### Exercise data ###
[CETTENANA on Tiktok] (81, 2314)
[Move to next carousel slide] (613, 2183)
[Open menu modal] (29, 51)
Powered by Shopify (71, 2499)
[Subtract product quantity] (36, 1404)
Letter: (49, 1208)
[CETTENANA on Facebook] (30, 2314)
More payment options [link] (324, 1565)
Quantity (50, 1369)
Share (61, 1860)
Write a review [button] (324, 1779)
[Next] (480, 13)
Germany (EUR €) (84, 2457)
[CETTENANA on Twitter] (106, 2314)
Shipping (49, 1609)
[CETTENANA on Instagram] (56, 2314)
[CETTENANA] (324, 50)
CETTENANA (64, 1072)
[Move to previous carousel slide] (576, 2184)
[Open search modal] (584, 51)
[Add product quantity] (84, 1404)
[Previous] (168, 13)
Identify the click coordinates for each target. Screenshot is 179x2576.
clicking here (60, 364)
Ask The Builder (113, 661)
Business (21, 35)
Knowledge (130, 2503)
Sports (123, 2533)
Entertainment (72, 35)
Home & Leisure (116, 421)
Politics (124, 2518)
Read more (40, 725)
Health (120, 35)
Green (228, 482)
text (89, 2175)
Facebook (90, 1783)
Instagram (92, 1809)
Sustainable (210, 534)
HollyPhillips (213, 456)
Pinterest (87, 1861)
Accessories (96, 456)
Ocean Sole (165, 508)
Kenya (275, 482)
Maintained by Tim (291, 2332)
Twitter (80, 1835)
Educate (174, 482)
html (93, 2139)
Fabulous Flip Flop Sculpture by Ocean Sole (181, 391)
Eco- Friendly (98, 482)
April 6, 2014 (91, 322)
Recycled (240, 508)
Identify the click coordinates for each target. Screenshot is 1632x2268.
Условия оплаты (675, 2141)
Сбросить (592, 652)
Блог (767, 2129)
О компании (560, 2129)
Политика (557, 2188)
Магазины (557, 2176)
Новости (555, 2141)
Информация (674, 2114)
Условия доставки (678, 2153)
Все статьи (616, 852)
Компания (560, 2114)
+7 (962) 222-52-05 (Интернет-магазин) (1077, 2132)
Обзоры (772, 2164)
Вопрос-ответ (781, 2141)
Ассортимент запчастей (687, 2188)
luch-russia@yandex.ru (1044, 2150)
###
Problem to work on: Lines wanted from the listing above: the line with "[Previous] (168, 13)" up to and including the line with "Instagram (92, 1809)". Please write them out exactly, adding nothing else.

Answer section:
[Previous] (168, 13)
Identify the click coordinates for each target. Screenshot is 179x2576.
clicking here (60, 364)
Ask The Builder (113, 661)
Business (21, 35)
Knowledge (130, 2503)
Sports (123, 2533)
Entertainment (72, 35)
Home & Leisure (116, 421)
Politics (124, 2518)
Read more (40, 725)
Health (120, 35)
Green (228, 482)
text (89, 2175)
Facebook (90, 1783)
Instagram (92, 1809)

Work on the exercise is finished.